Nous nous basons sur une étude inédite de 2.209.206 commentaires, dont 1.184.859 se trouvent dans les fils de discussion , répartis dans les espaces de commentaires de 46.090 vidéos. Ces dernières sont issues d’un panel de 57 chaînes de médias français aux catégories institutionnelles et aux positionnements différents. Cet échantillon (cf. Annexe 1) est en partie construit sur la base des travaux empiriques précédents (Marty et al., 2012 ; Cardon et al., 2019; Lyubareva et Rochelandet, 2016; Lyubareva et al., 2020a), recensant des médias de presse traditionnels, nationaux et régionaux et les pure players (par exemple, Reporterre ou Slate). Parmi les médias, cités dans ces recherches et représentatifs de leurs domaines, nous avons sélectionné 57 acteurs disposant d’une chaîne YouTube. Sans prétendre à une couverture exhaustive des médias français présents sur YouTube, cette sélection nous permet d’établir une catégorisation des chaînes en trois groupes (cf. Annexe 1) : les médias généralistes couvrant un large éventail de thématiques, qui existent en version papier, version web ou à la télévision ; les médias « partisans » de gauche et de droite marqués par un positionnement politique plus extrême, qui ont une version papier ou existent uniquement en version web; et les médias thématiques et spécialisés couvrant exclusivement certains sujets ou zones géographiques.
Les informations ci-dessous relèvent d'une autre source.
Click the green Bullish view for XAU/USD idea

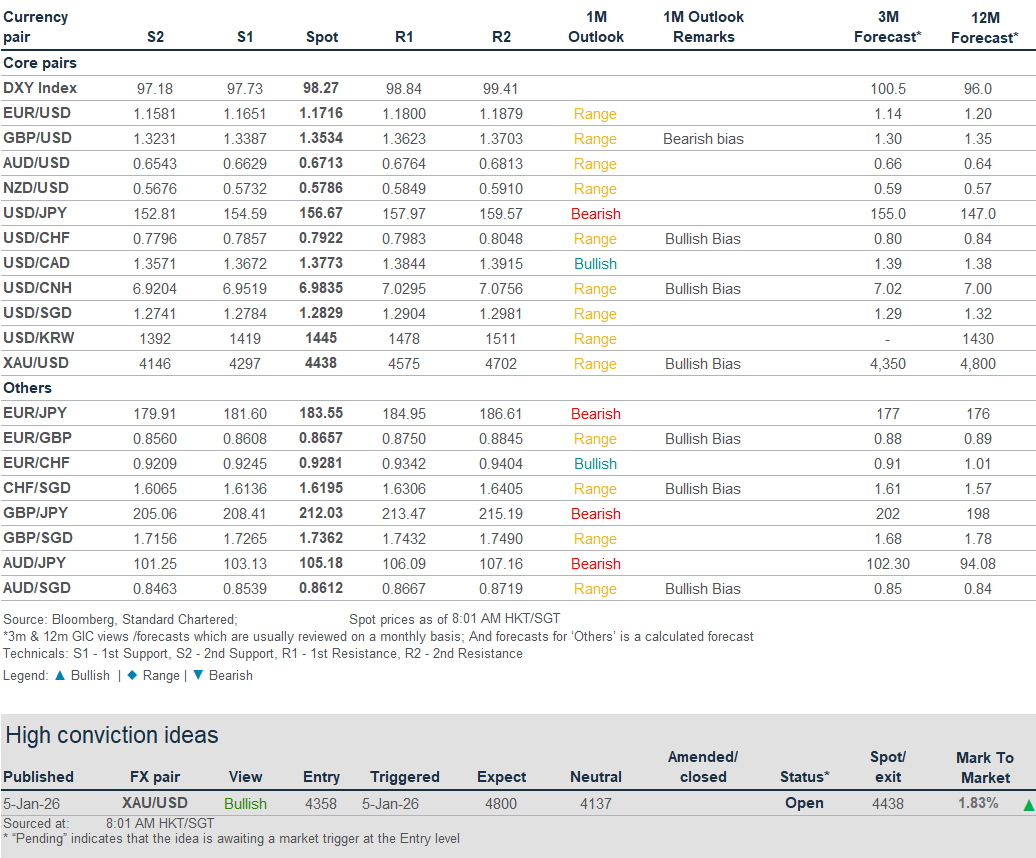[x=245, y=804]
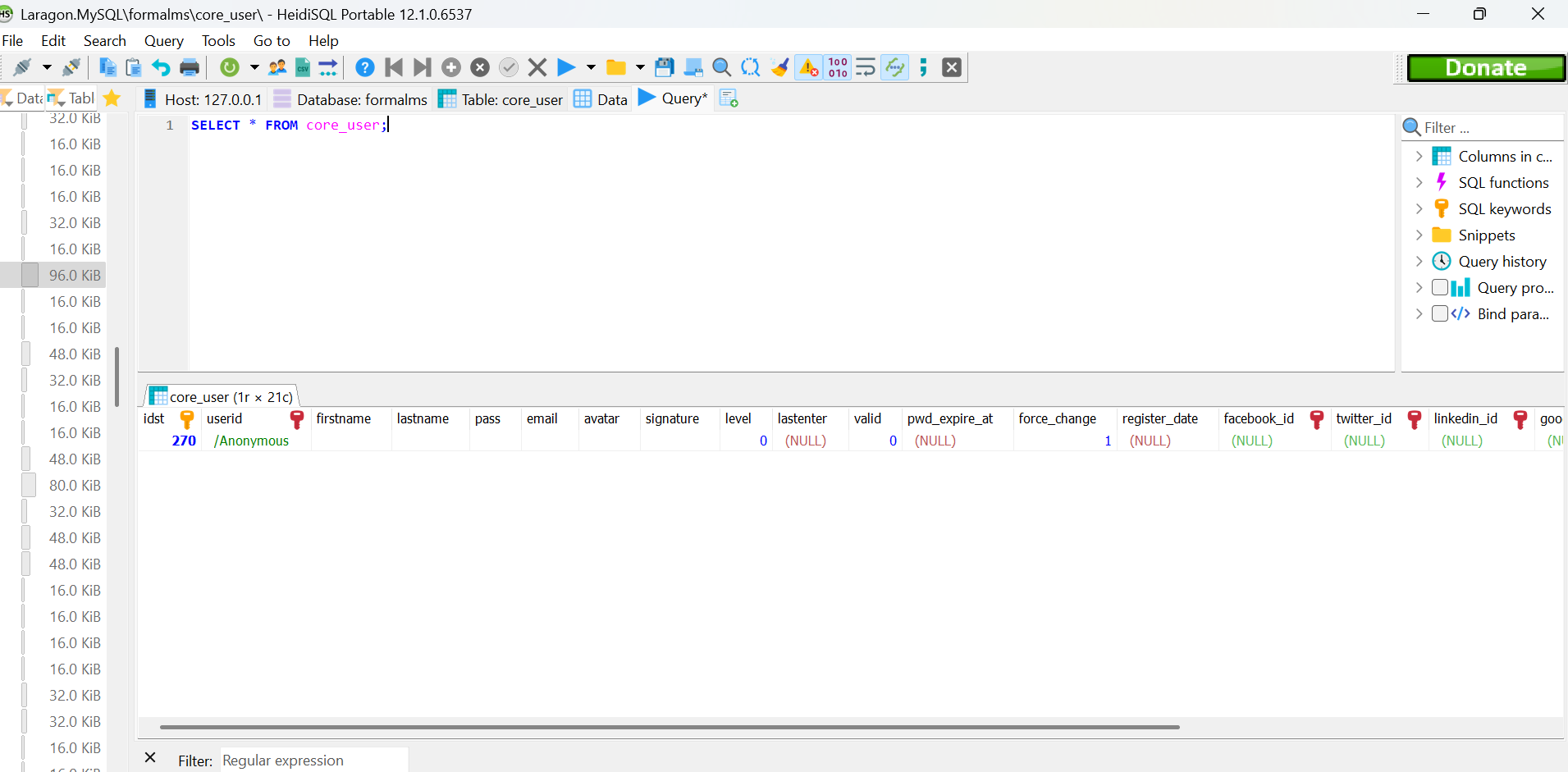Click the magnifier Find text icon

click(x=722, y=67)
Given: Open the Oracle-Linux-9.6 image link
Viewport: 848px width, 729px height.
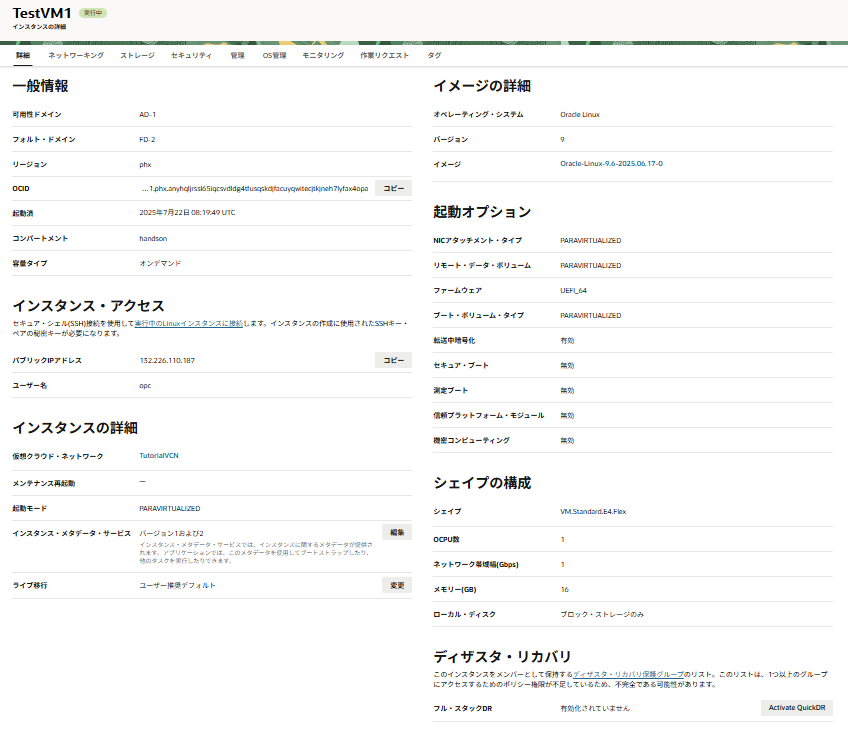Looking at the screenshot, I should (611, 163).
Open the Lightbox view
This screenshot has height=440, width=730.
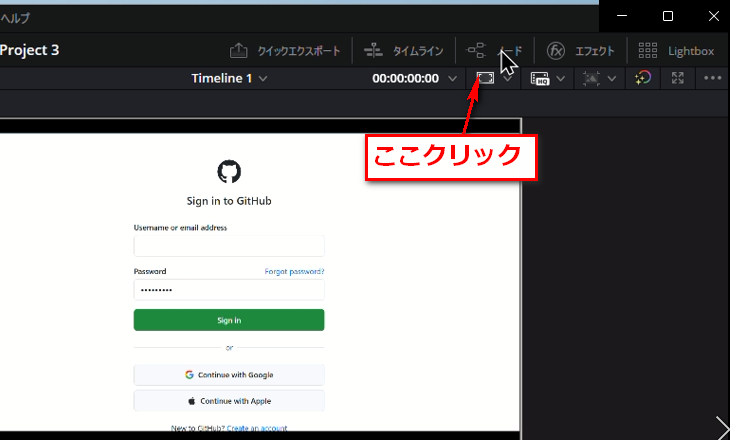point(676,50)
Nous nous posons comme objectif de comprendre, d’une part, où et quand l’espace des commentaires des médias français en vient à être touché par les débats brutaux ou agressifs et, d’autre part, quels facteurs limitent ou favorisent cette agressivité. Pour atteindre cet objectif, nous employons un dispositif d’enquête inhabituel au regard des méthodes utilisées les travaux abordant le terrain YouTube en sciences sociales ; dispositif se positionnant à la lisière du traitement automatisé du langage et de l’économie politique des médias (Guibert et al., 2016).
Dans une première partie, nous allons résumer certaines orientations retrouvées dans la littérature afin de préciser quels facteurs sont susceptibles de peser sur l’agressivité dans les commentaires YouTube et de comprendre sous quelles conditions l’agressivité intervient dans les espaces de commentaire de la plateforme. Dans une seconde partie, nous reviendrons sur les données et la méthodologie mises en œuvre. Nous verrons ainsi dans notre analyse que des formes de participation très différentes sont observées selon que nous considérons les commentaires sur les chaînes de médias que nous classons en “généralistes”, celles des médias que nous classons en “partisans”, ou enfin celles des médias que nous classons en “thématiques et spécialisés”
Dans la troisième partie, nous parcourons les résultats de cette recherche et vérifions comment les médias en ligne, espaces de commentaires et d’agressivité sont liés par un ensemble de pratiques oscillant, selon les chaînes et les niveaux de fréquentation des espaces de commentaire des vidéos, de peu à fortement agressif.